Title: | Distance Density Clustering Algorithm |
---|---|
Description: | A distance density clustering (DDC) algorithm in R. DDC uses dynamic time warping (DTW) to compute a similarity matrix, based on which cluster centers and cluster assignments are found. DDC inherits dynamic time warping (DTW) arguments and constraints. The cluster centers are centroid points that are calculated using the DTW Barycenter Averaging (DBA) algorithm. The clustering process is divisive. At each iteration, cluster centers are updated and data is reassigned to cluster centers. Early stopping is possible. The output includes cluster centers and clustering assignment, as described in the paper (Ma et al (2017) <doi:10.1109/ICDMW.2017.11>). |
Authors: | Ruizhe Ma [cre, aut], Bing Jiang [aut] |
Maintainer: | Ruizhe Ma <[email protected]> |
License: | GPL (>= 2) |
Version: | 1.0.1 |
Built: | 2024-10-29 06:41:05 UTC |
Source: | CRAN |
Use the DTW to generate the matrix
createDistMatrix(standard_matrix, output_dir = NULL, mc.cores = 1, ...)
createDistMatrix(standard_matrix, output_dir = NULL, mc.cores = 1, ...)
standard_matrix |
the matrix genereated by function 'createStandardMatrix' |
output_dir |
the file to save the dissimilarity matrix data |
mc.cores |
the number of cores would be used in parallel |
... |
the same parameters which would be used in 'dtw' for calculating the distances of events |
the matrix, which describes pairwise distinction between M objects.
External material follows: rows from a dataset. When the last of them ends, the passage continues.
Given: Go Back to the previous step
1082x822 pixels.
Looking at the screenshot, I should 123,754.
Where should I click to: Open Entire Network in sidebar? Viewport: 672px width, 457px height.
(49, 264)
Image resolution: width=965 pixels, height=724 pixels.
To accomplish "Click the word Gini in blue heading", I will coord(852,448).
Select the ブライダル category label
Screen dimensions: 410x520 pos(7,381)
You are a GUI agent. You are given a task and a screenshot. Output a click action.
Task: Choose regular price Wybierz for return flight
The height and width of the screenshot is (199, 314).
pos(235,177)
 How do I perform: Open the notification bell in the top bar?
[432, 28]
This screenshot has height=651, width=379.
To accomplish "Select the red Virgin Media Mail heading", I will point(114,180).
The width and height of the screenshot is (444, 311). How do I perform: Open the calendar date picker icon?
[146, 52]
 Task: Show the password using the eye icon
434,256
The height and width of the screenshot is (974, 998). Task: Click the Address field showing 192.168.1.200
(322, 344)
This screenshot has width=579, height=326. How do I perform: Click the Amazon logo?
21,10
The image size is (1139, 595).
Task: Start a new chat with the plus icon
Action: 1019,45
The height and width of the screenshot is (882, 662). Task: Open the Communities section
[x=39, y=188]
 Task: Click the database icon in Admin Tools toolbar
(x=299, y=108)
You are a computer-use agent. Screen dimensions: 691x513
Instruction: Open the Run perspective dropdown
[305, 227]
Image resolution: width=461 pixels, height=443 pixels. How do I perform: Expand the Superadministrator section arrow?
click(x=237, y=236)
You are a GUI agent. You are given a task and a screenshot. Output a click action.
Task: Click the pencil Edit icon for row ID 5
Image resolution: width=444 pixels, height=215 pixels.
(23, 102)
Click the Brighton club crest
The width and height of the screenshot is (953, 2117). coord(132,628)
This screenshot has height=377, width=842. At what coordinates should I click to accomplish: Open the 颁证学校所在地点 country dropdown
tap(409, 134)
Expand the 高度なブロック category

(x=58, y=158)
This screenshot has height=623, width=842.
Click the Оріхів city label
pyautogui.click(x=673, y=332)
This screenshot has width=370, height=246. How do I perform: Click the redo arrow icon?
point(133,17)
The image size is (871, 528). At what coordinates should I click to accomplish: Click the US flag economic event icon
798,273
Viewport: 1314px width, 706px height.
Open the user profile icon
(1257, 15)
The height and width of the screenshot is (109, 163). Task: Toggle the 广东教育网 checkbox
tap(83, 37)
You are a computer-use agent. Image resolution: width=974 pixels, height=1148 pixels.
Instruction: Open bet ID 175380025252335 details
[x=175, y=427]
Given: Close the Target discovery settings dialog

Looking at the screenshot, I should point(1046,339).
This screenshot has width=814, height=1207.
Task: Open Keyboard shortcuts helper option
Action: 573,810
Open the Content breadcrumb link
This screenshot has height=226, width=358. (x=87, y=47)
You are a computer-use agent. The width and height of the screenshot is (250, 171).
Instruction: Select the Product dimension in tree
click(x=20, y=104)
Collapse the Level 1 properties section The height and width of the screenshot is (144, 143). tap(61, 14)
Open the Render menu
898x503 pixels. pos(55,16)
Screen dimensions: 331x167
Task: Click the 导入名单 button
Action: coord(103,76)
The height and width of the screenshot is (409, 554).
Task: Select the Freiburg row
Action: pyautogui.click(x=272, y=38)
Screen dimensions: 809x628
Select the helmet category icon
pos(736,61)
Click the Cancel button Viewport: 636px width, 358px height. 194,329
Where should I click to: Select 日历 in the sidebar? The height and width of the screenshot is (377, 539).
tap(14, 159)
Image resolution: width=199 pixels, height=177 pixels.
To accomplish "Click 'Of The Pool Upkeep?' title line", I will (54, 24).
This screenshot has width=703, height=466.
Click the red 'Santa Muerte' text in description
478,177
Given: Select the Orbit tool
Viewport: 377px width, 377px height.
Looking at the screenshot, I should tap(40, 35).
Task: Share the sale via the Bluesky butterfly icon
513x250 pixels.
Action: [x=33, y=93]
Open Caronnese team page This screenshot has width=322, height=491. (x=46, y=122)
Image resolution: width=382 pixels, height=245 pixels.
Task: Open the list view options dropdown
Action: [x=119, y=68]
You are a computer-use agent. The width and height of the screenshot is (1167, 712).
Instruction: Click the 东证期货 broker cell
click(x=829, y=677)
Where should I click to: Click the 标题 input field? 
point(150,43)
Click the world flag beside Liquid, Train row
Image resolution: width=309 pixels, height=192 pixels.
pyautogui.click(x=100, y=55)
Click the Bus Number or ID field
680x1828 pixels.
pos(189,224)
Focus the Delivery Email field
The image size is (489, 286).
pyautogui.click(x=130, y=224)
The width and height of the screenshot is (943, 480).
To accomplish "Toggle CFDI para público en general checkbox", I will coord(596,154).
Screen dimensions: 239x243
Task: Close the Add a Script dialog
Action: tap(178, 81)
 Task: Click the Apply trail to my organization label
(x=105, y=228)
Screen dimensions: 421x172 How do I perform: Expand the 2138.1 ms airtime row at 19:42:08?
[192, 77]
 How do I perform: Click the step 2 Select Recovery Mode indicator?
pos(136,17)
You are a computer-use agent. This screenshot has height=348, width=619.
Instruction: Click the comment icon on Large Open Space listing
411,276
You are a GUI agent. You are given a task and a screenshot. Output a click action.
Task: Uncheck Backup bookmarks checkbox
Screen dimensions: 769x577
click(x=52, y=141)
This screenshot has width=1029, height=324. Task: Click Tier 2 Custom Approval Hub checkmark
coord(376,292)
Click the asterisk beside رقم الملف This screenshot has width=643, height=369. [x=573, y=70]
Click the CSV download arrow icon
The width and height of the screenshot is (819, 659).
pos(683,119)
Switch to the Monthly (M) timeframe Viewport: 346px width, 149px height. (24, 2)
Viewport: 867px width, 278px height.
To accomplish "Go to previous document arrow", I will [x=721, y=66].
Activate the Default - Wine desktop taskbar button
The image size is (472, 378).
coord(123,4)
It is a square symmetrical 'MxM' matrix with the (ij)th element equal to the value of a chosen measure of distinction between the (i)th and the (j)th object.
original_data <- data.frame("1"=c(1, 2, 1), "2"=c(5,6,7), "3"=c(4, 5, 8), "4"=c(3, 1, 9)) standard_matrix <- createStandardMatrix(data = original_data) dist_matrix <- createDistMatrix(standard_matrix = standard_matrix)
original_data <- data.frame("1"=c(1, 2, 1), "2"=c(5,6,7), "3"=c(4, 5, 8), "4"=c(3, 1, 9)) standard_matrix <- createStandardMatrix(data = original_data) dist_matrix <- createDistMatrix(standard_matrix = standard_matrix)
Create the dataframe with event names and the related labels
createLabelMatrix(data, output_dir = NULL)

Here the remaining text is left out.